Научный мир был потрясен. Опубликование «Индии» вызвало переворот в представлениях востоковедов о средневековой мусульманской культуре.
«Это — памятник единственный в своем роде, и равного ему нет во всей древней и средневековой литературе Запада и Востока, — писал известный русский востоковед В. Р. Розен. — От него веет духом критики беспристрастной, вполне свободной от религиозных, расовых, национальных и кастовых предрассудков и предубеждений, критики осторожной и осмотрительной, блистательно владеющей самым могущественным орудием новой науки, то есть сравнительным методом, критики, ясно понимающей пределы знания и предпочитающей молчание выводам, построенным на недостаточно многочисленных или недостаточно проверенных фактах, от него веет широтой взглядов поистине поразительной — одним словом, веет духом настоящей науки в современном смысле слова».
Глава IV
В полдень 27 мая 1030 года в Исфахан прибыли двое стремянных. Прямо у коновязи, вытянувшейся вдоль дворцовой стены на площади Мидан-шах, старший из них снял седло, надорвал войлок потника и извлек оттуда записку в восковой оболочке. Не обращая внимания на препирательства стражников, он прошел в дежурное помещение и потребовал немедленно доложить о себе Масуду. На шум вышел старший дабир эмира ходжа Тахир и, мгновенно оценив ситуацию, жестом приказал стремянному следовать за собой.

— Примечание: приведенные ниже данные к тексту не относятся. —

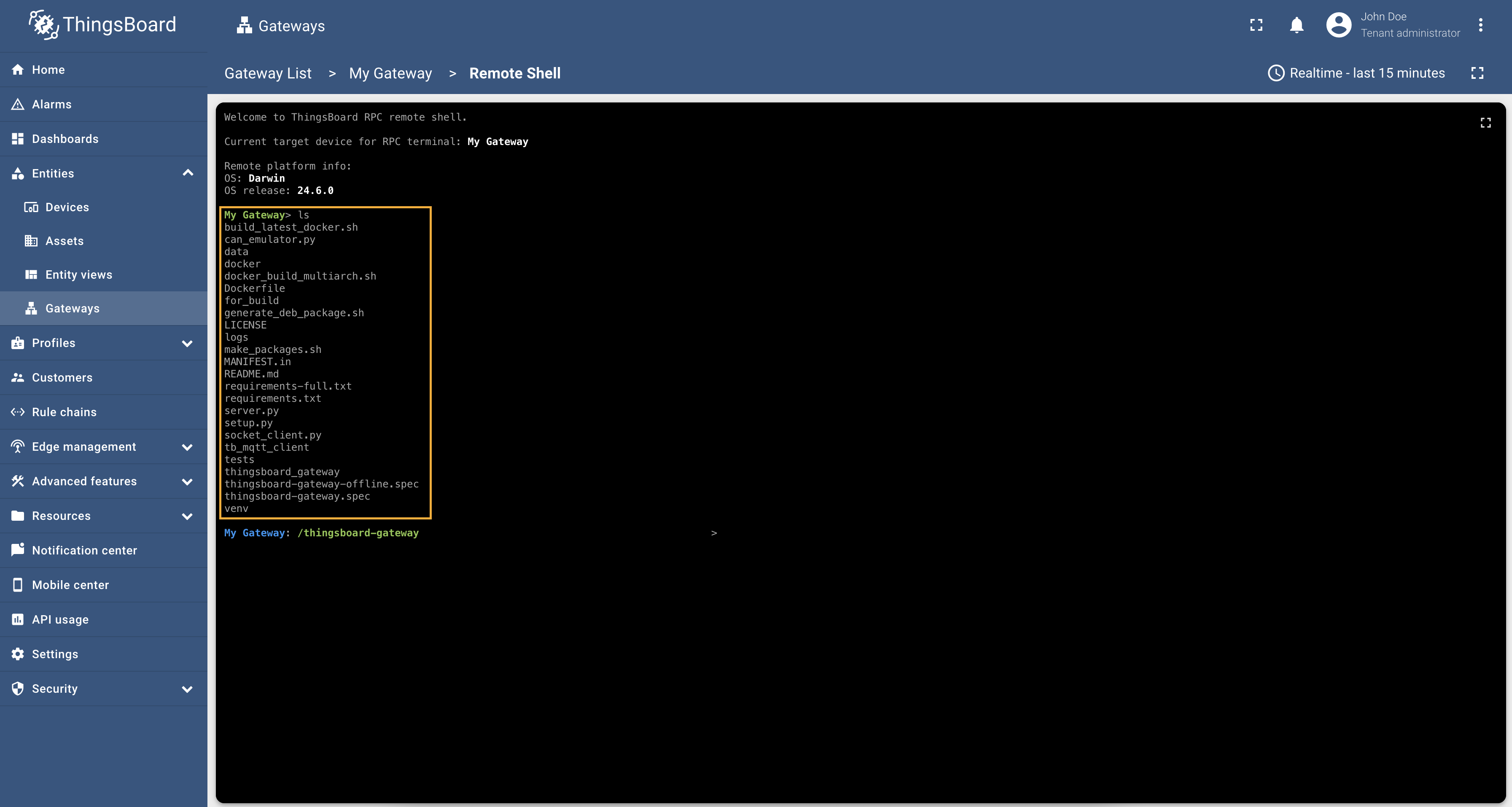
Task: Go back to the My Gateway breadcrumb
Action: [x=390, y=73]
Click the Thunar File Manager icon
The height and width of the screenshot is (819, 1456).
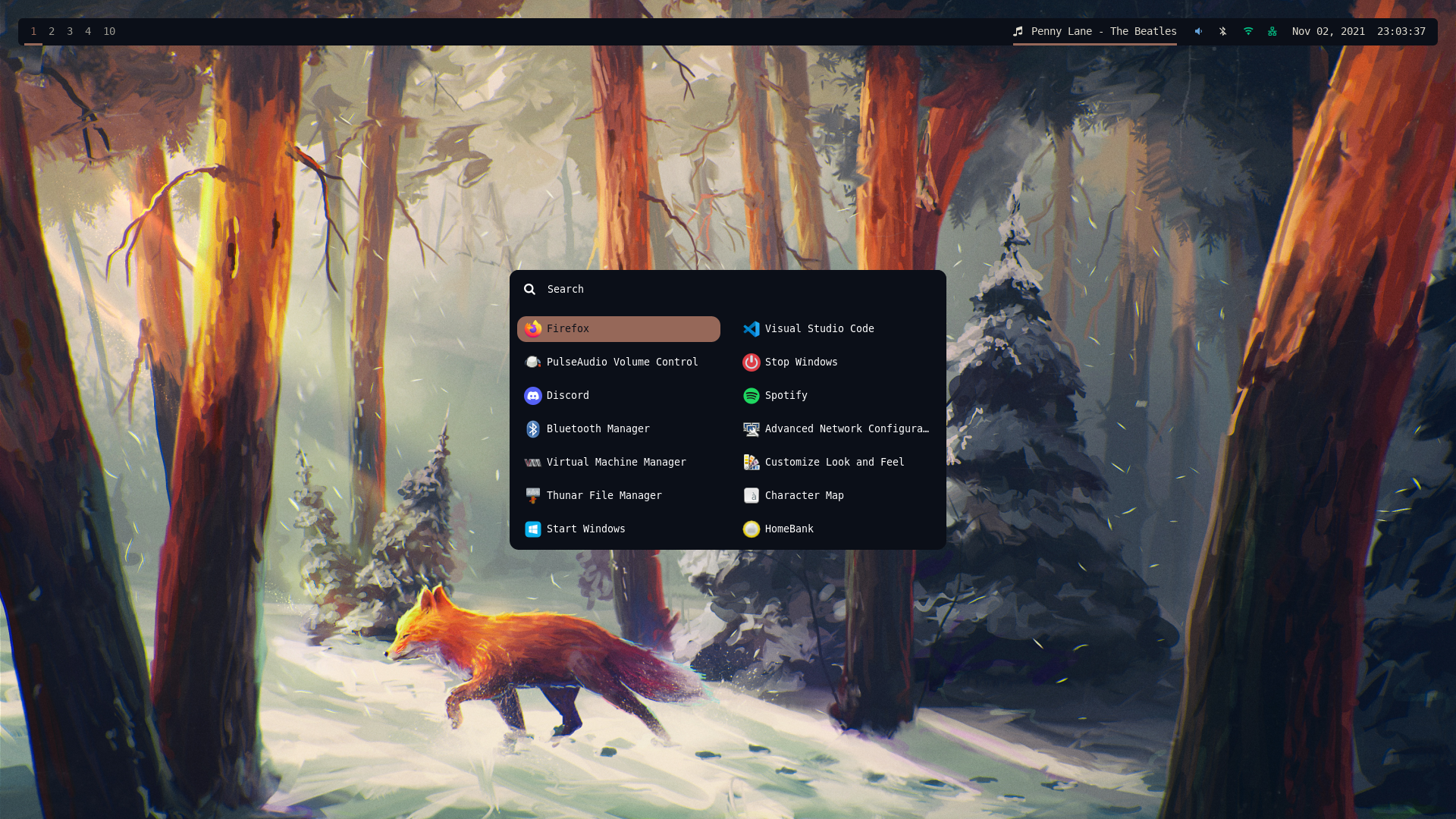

Пробежав глазами записку, Масуд сделался белым как полотно.
— Можешь посмотреть, — сказал он ходже Тахиру.
Перепуганный дабир приблизился на цыпочках, двумя пальцами приподнял записку со стола, начал читать. Родная сестра Махмуда — Хатли сообщала племяннику о кончине султана и намерении Али Кариба, сосредоточившего в своих руках всю власть, возвести на престол Мухаммеда согласно завещанию отца. «В час предзакатной молитвы государя похоронили в саду Перузи, — писала она, — и все мы тоскуем по нему… Ты знаешь, что брат твой Мухаммед не справится с делами царствования, а у семейства нашего врагов хватает, и мы, женщины, и сокровища султана остались без защиты. Необходимо, чтобы ты тотчас принялся действовать, ибо ты — наследник отцовского престола. Хорошо обдумай мои слова и будь готов наискорейшим образом прибыть в Газну, дабы престол царства и все мы не пропали…»
— Что ты скажешь на это? — спросил Масуд, глядя ходже Тахиру прямо в глаза.
— Нет никакой нужды совещаться, — не задумываясь ответил ходжа. — Действуй согласно тому, что написано, но никому об этом не говори.
— Тетка моя совершенно права, — сказал Масуд, воодушевляясь. — Но без совещания не обойтись. Зови сюда старшего хаджиба и других придворных — я с ними поговорю и послушаю, что они скажут. На чем порешим, то и сделаем.
Борьба за престол началась.
После трехдневного траура Масуд вызвал ходжу Тахира и продиктовал послание к багдадскому халифу. Тон письма был вежливый, но жесткий. Сообщая о смерти отца, Масуд потребовал от халифа немедленно подтвердить его права на султанство и выслать жалованную грамоту и стяг. Одновременно в Газну снарядили посольство с соболезнованиями и поздравлениями по случаю вступления Мухаммеда на престол — до поры ни брат, ни стоявшие за ним сановники не должны были догадываться о том, что их ждет впереди.